Tikno terkejut. Sungguh dia ingin menutup sejarah buruk yang menimpa isterinya dimasa lalu, dan Tikno tahu siapa kakek-kakek itu. Tidak, Surti tak boleh melihatnya dan mengetahuinya, karena Tikno tak ingin luka yang telah kering kembali berdarah.

“Surti, sudahlah, kamu menunggu saja dirumah, kamu kan harus memasak, bukankah besok ada pesanan? Sebentar, Dayu akan bapak telpon supaya kamu bisa mendengar suaranya.”

“Kok ya tidak menelpon dari tadi,” keluh Surti.

“Tadi dia masih sibuk membawa penolongnya itu ke rumah sakit. Sebentar ya.”

“Hallo bapak, Dayu belum bisa menelpon, masih mengurusi kakek tua, tapi sekarang semuanya sudah selesai. Mas Adit dan Liando sudah mengurus semuanya dan sekarang kakek sudah dirawat. Mana ibu, bapak?”

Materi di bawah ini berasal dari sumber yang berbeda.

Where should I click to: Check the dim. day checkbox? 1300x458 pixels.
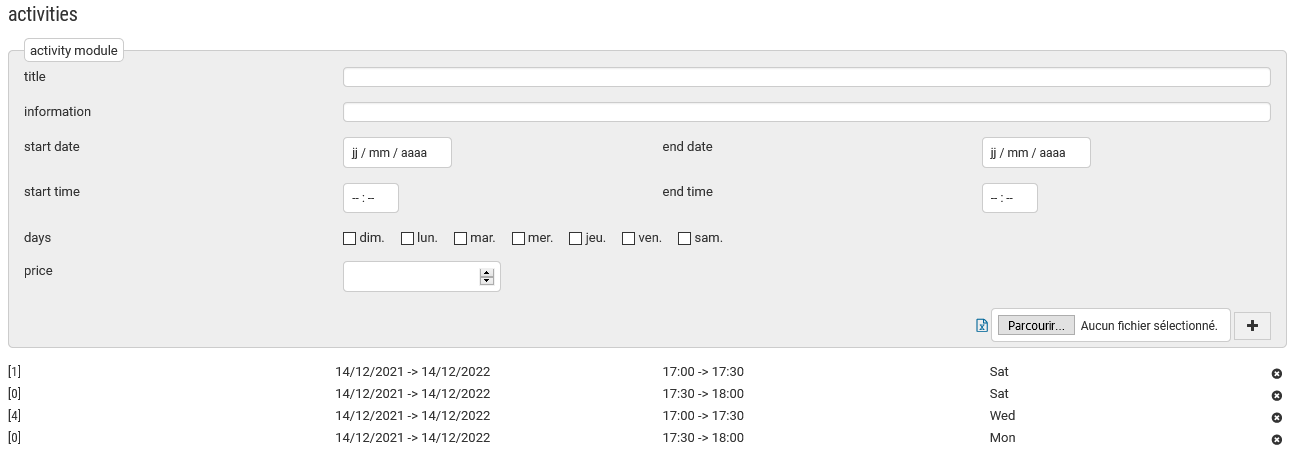pos(350,239)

“Ini, ibumu juga menunggu kamu, menangis dari tadi siang.”

“Hallo ibu, masihkah ibu menangis?”

“Dayu, kamu nakal ya, mengapa tidak segera menelpon ibu?”

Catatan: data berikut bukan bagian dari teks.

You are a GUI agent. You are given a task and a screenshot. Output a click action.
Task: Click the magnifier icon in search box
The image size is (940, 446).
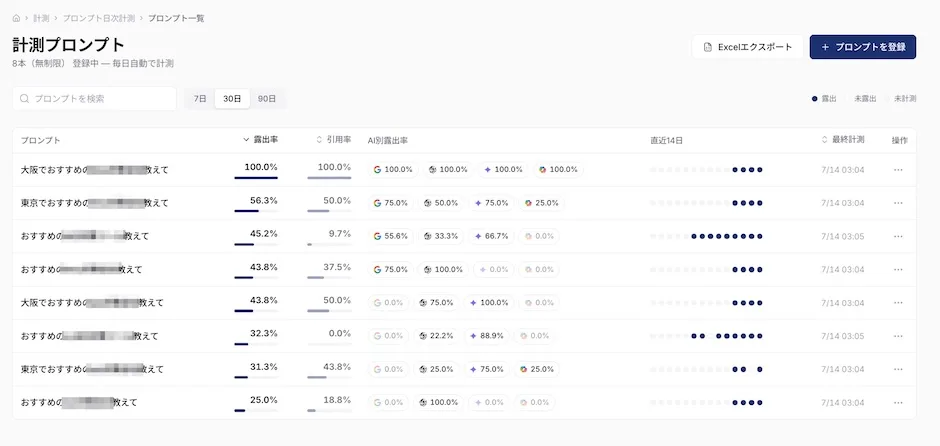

“Ma’af ibu, kakek itu ketika dibawa keadaannya kritis. Jadi Dayu belum memikirkannya, tapi kan ibu sudah mendengar dari mas Adit bahwa Dayu baik-baik saja.”

“Belum lega karena belum mendengar suara kamu. Kamu baik-baik saja?”

“Dayu baik-baik saja ibu, tak kurang suatu apa.”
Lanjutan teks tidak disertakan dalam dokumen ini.